>> start

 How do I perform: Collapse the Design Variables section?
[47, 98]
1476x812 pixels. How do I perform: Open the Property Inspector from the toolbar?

>> end
>> start

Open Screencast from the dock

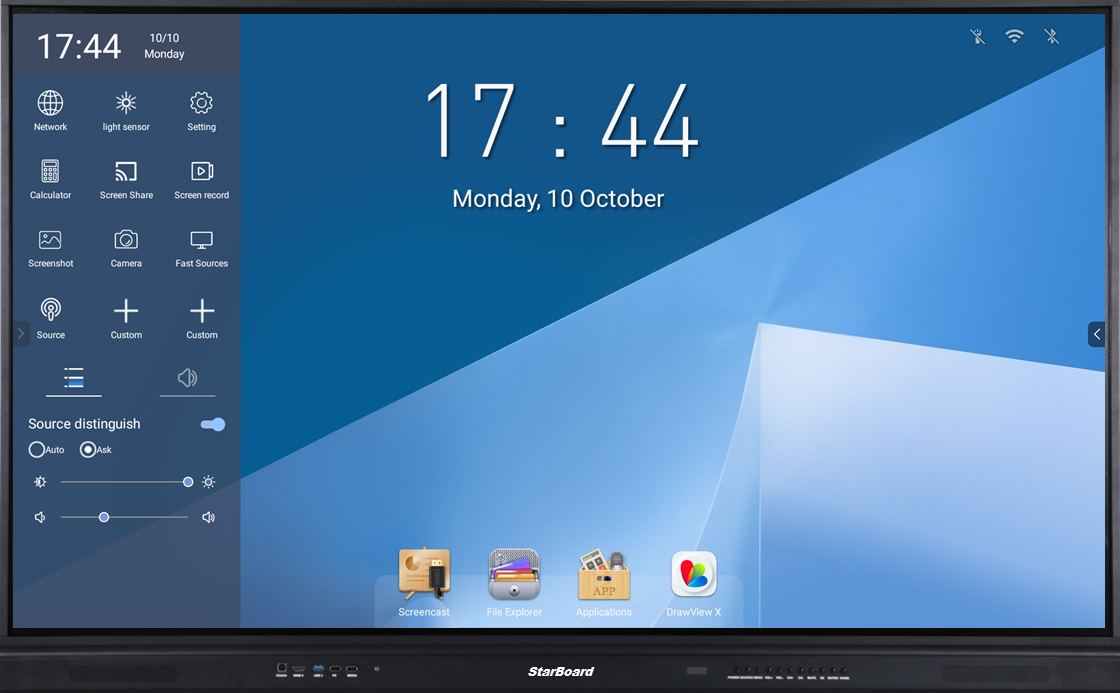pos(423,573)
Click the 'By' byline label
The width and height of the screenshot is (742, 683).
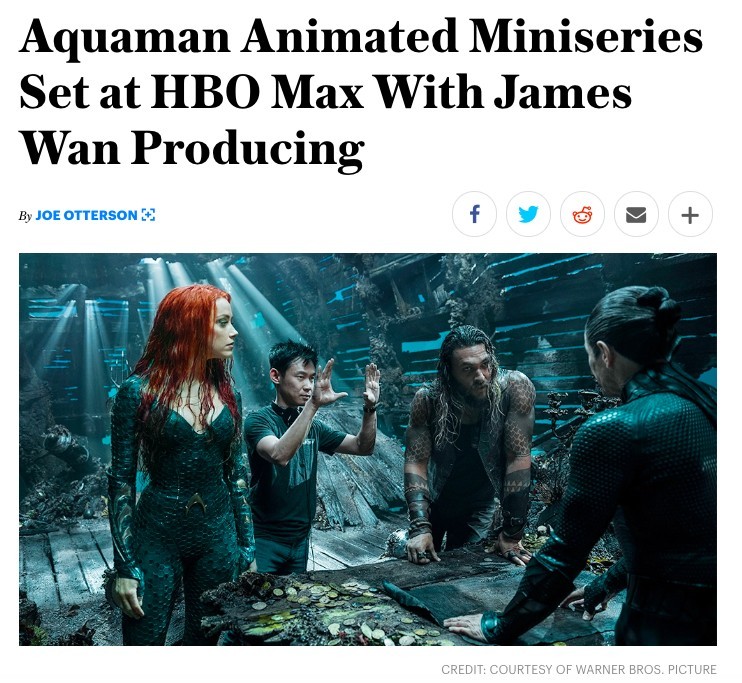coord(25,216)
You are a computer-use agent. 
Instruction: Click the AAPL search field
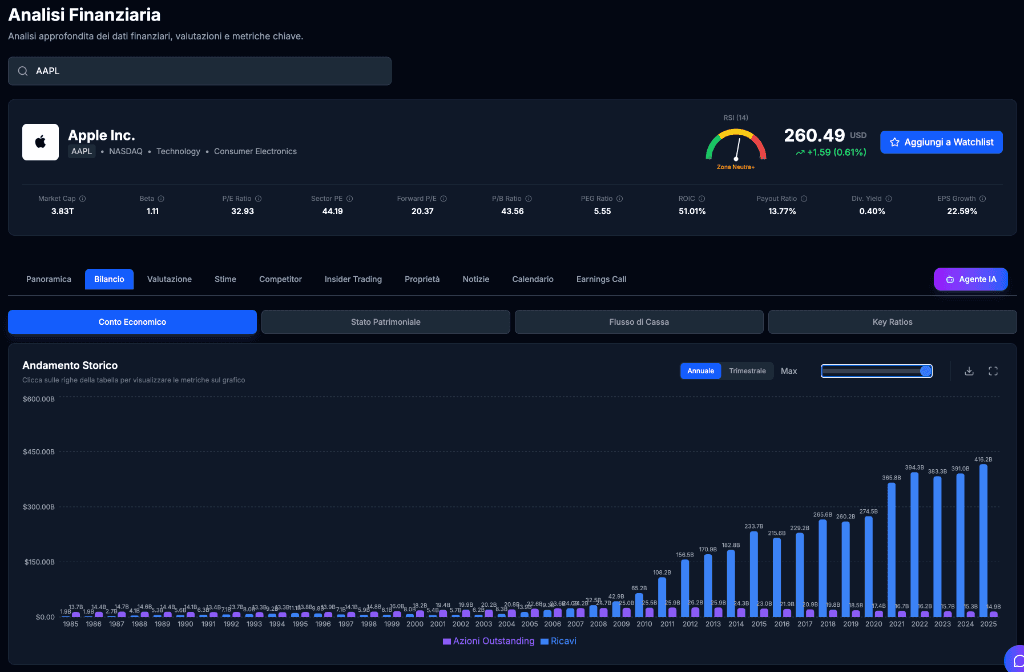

>> end
>> start

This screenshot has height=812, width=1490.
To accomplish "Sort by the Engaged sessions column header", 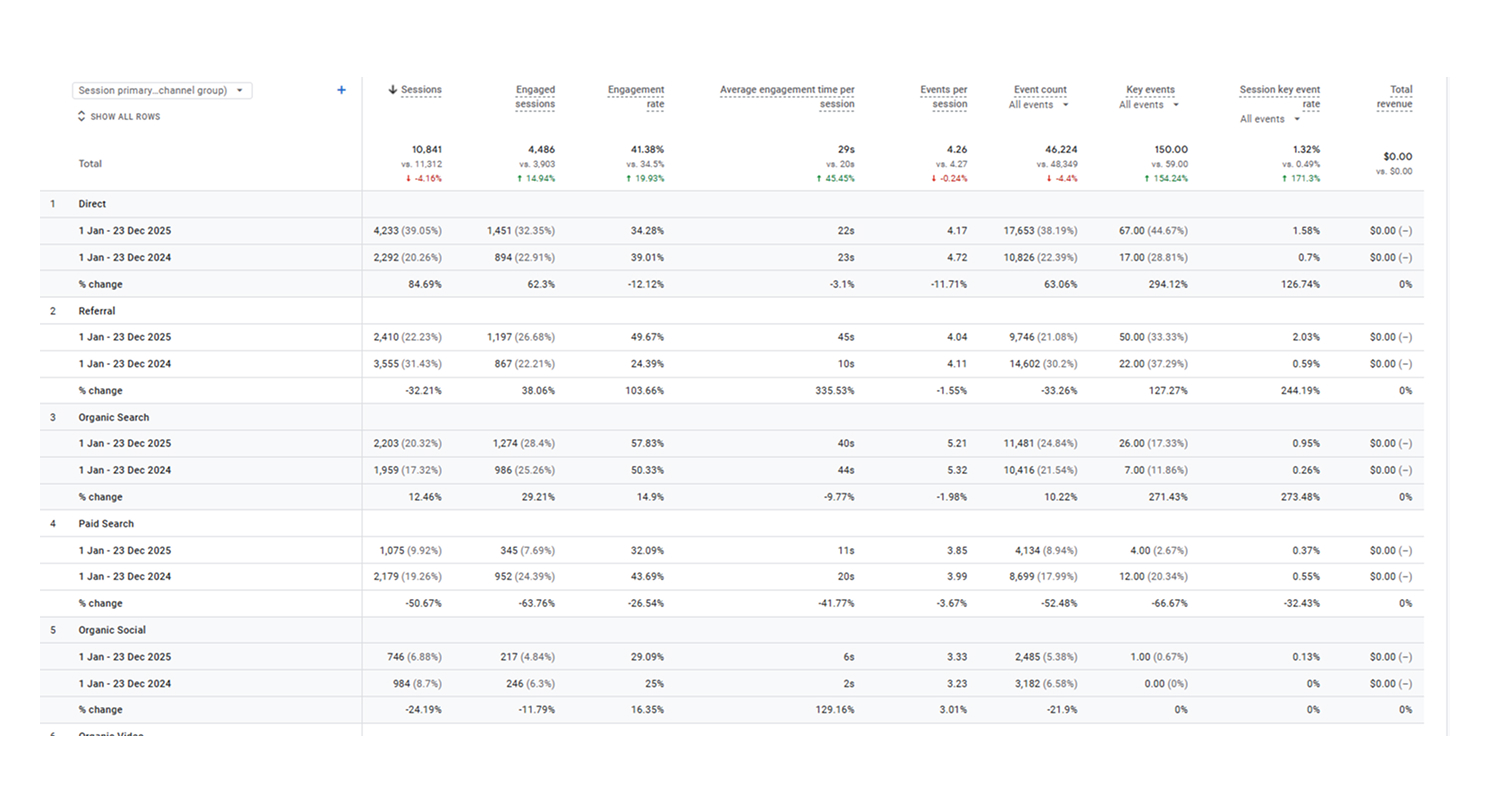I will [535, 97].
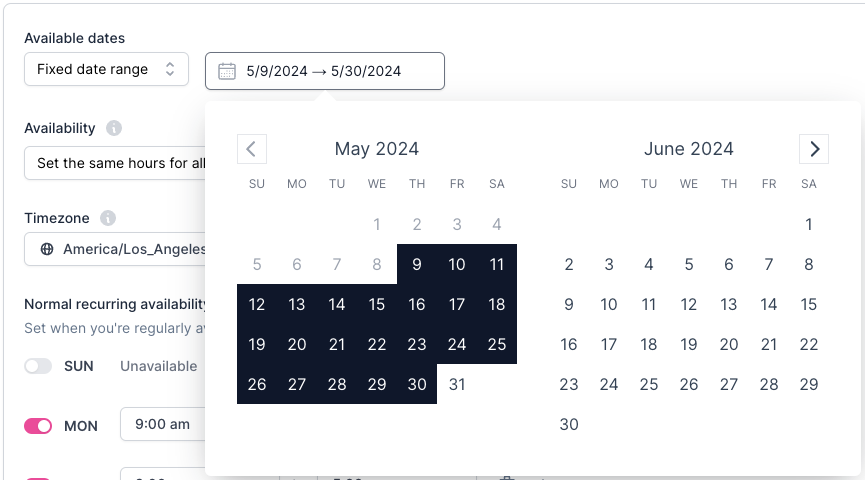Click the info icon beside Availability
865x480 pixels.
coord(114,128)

>> end

— What the task requires —
Copy out the records above verbatim, from the line containing "How do I perform: Collapse" through the line containing "1476x812 pixels. How".

— Task answer —
 How do I perform: Collapse the Design Variables section?
[47, 98]
1476x812 pixels. How do I perform: Open the Property Inspector from the toolbar?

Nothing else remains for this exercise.